(BVerfG, [stattgebender] Beschl. v. 16.10.2020 – 1 BvR 2805/19) • Das Grundrecht der Meinungsfreiheit (Art. 5 Abs. 1 S 1 GG) setzt für eine strafgerichtlichen Verurteilung nach § 185 StGB i.d.R. voraus, dass die Beeinträchtigungen, die der persönlichen Ehre auf der einen und der Meinungsfreiheit auf der anderen Seite drohen, abwägend gewichtet werden (vgl. BVerfG v. 10.10.1995 – 1 BvR 1476/91, BVerfGE 93, 266 [293]; st. Rspr.). Diese grundrechtlich angeleitete Abwägung erfordert eine umfassende Auseinandersetzung mit den konkreten Umständen des Falles und der Situation, in der eine Äußerung gefallen ist (vgl.

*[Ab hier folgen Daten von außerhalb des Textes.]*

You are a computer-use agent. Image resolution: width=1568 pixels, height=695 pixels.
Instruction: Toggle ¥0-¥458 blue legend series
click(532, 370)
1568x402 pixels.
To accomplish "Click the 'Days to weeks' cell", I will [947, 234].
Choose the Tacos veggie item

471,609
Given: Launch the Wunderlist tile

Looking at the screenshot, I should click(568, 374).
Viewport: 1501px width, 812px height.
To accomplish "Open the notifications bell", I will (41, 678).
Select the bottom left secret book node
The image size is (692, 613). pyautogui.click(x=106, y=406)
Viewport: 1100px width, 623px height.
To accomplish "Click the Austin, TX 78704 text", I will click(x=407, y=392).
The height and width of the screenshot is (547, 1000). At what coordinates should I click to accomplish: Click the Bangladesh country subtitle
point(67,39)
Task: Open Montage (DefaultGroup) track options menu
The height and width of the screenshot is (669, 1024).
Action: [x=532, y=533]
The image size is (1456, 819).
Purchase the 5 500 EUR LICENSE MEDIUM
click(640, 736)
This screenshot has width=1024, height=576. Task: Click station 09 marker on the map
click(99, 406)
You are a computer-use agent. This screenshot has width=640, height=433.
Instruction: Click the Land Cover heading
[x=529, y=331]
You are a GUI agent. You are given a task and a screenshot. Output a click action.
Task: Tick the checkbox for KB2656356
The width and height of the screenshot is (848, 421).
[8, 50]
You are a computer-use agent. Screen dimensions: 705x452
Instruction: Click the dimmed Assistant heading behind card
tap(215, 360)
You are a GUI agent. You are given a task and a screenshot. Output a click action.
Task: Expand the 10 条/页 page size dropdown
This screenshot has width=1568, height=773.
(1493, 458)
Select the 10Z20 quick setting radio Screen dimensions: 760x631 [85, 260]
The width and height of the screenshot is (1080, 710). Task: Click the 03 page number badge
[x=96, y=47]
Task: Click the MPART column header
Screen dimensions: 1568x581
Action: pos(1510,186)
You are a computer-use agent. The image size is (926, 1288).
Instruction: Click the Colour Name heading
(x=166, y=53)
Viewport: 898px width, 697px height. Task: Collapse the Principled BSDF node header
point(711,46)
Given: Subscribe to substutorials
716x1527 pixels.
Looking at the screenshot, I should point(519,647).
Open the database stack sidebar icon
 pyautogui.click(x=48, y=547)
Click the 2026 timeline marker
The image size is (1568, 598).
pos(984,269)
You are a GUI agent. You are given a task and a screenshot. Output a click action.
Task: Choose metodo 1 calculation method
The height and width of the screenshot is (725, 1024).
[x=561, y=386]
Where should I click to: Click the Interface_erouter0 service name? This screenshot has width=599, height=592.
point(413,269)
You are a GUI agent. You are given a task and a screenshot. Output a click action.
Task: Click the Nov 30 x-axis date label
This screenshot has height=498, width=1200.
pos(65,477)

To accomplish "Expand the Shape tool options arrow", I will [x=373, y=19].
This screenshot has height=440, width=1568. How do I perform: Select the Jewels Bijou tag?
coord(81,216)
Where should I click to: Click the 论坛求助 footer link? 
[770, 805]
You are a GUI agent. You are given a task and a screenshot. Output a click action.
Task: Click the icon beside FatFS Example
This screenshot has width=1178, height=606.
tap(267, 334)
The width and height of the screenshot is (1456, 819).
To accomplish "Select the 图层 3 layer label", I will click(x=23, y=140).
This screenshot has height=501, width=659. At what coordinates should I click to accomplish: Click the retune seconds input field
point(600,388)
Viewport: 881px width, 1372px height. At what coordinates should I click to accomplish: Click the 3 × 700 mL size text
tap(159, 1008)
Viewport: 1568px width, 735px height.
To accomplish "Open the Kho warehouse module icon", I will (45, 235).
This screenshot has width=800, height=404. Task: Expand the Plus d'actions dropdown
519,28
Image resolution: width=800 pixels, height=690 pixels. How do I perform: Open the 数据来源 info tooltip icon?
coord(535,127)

BVerfG v. 19.5.2020 –1 BvR 2397/19 [Rn 15 ff.]).

Abweichend davon tritt ausnahmsweise bei herabsetzenden Äußerungen, die die Menschenwürde konkreter Personen antasten oder sich als Formalbeleidigung oder Schmähung darstellen, die Meinungsfreiheit hinter den Ehrenschutz zurück, ohne dass es einer Einzelfallabwägung bedarf (vgl. BVerfG v. 10.11.1998 – 1 BvR 1531/96, BVerfGE 99, 185 [196]; st. Rspr.). Möchte sich ein Fachgericht auf diese Ausnahmen stützen, so bedarf es einer tragfähigen, auf objektiv feststellbare Umstände gestützten Begründung (vgl. BVerfG v. 19.5.2020, a.a.O. [Rn 23–25]).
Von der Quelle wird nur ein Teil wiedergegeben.